"""
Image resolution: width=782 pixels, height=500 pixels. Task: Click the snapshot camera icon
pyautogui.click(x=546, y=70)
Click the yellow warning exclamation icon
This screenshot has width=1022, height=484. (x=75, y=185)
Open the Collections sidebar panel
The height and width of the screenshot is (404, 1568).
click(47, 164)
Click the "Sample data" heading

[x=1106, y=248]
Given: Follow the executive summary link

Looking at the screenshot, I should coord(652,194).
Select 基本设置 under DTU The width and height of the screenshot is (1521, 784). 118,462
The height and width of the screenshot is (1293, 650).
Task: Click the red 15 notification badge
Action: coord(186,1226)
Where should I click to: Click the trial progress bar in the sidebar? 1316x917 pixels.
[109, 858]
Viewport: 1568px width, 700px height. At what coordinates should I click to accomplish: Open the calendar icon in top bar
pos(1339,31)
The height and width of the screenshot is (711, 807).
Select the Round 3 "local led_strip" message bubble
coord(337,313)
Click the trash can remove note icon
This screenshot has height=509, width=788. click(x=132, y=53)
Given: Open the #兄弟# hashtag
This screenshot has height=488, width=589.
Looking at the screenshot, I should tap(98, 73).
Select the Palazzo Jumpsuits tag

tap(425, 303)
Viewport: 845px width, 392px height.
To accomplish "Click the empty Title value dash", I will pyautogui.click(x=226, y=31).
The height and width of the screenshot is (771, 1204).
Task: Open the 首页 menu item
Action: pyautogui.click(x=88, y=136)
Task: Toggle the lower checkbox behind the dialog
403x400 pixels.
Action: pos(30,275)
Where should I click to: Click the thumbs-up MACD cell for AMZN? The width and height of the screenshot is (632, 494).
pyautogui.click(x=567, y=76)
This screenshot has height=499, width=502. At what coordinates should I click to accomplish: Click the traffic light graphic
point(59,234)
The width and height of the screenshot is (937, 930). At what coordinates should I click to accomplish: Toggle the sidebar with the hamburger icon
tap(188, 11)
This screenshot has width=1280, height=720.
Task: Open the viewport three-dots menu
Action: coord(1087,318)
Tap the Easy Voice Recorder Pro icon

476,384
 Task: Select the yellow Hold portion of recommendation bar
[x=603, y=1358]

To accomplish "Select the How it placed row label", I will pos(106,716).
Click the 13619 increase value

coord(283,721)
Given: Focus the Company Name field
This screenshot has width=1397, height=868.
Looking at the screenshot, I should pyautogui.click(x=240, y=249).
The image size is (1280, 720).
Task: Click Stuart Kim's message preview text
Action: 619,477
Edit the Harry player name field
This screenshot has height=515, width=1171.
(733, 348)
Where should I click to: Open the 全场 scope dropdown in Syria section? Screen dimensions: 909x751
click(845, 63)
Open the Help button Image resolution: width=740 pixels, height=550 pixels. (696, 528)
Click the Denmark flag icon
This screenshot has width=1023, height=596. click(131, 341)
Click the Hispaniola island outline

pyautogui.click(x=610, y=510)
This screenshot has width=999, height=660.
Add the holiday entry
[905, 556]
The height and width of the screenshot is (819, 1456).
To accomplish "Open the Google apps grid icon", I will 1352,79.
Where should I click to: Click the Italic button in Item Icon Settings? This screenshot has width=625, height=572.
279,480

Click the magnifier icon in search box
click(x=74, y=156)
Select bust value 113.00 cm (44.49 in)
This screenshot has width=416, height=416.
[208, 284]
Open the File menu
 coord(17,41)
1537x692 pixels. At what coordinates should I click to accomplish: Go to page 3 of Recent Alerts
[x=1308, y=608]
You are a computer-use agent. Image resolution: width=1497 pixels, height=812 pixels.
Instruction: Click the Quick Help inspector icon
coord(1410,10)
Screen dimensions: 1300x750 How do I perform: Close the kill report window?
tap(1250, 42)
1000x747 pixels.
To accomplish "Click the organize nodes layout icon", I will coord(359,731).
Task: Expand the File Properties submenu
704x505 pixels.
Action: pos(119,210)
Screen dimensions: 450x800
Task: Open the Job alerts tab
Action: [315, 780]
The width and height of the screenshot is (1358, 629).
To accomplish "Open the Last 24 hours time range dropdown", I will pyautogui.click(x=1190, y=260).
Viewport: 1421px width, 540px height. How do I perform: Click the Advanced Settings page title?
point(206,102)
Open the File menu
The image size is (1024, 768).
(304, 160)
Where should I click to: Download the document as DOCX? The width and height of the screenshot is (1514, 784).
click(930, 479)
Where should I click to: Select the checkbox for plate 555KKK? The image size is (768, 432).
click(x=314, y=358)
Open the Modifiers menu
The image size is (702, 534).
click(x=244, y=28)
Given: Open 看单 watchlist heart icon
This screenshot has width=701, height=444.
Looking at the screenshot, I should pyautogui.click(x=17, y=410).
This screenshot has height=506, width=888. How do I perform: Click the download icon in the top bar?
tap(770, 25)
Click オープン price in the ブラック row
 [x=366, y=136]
"""
Only the lines from the one containing "This screenshot has width=416, height=416." through the final line of the material should be printed, each word for word. Both of those lines count.

This screenshot has width=416, height=416.
[208, 284]
Open the File menu
 coord(17,41)
1537x692 pixels. At what coordinates should I click to accomplish: Go to page 3 of Recent Alerts
[x=1308, y=608]
You are a computer-use agent. Image resolution: width=1497 pixels, height=812 pixels.
Instruction: Click the Quick Help inspector icon
coord(1410,10)
Screen dimensions: 1300x750 How do I perform: Close the kill report window?
tap(1250, 42)
1000x747 pixels.
To accomplish "Click the organize nodes layout icon", I will coord(359,731).
Task: Expand the File Properties submenu
704x505 pixels.
Action: pos(119,210)
Screen dimensions: 450x800
Task: Open the Job alerts tab
Action: [315, 780]
The width and height of the screenshot is (1358, 629).
To accomplish "Open the Last 24 hours time range dropdown", I will pyautogui.click(x=1190, y=260).
Viewport: 1421px width, 540px height. How do I perform: Click the Advanced Settings page title?
point(206,102)
Open the File menu
The image size is (1024, 768).
(304, 160)
Where should I click to: Download the document as DOCX? The width and height of the screenshot is (1514, 784).
click(930, 479)
Where should I click to: Select the checkbox for plate 555KKK? The image size is (768, 432).
click(x=314, y=358)
Open the Modifiers menu
The image size is (702, 534).
click(x=244, y=28)
Given: Open 看单 watchlist heart icon
This screenshot has width=701, height=444.
Looking at the screenshot, I should pyautogui.click(x=17, y=410).
This screenshot has height=506, width=888. How do I perform: Click the download icon in the top bar?
tap(770, 25)
Click オープン price in the ブラック row
 [x=366, y=136]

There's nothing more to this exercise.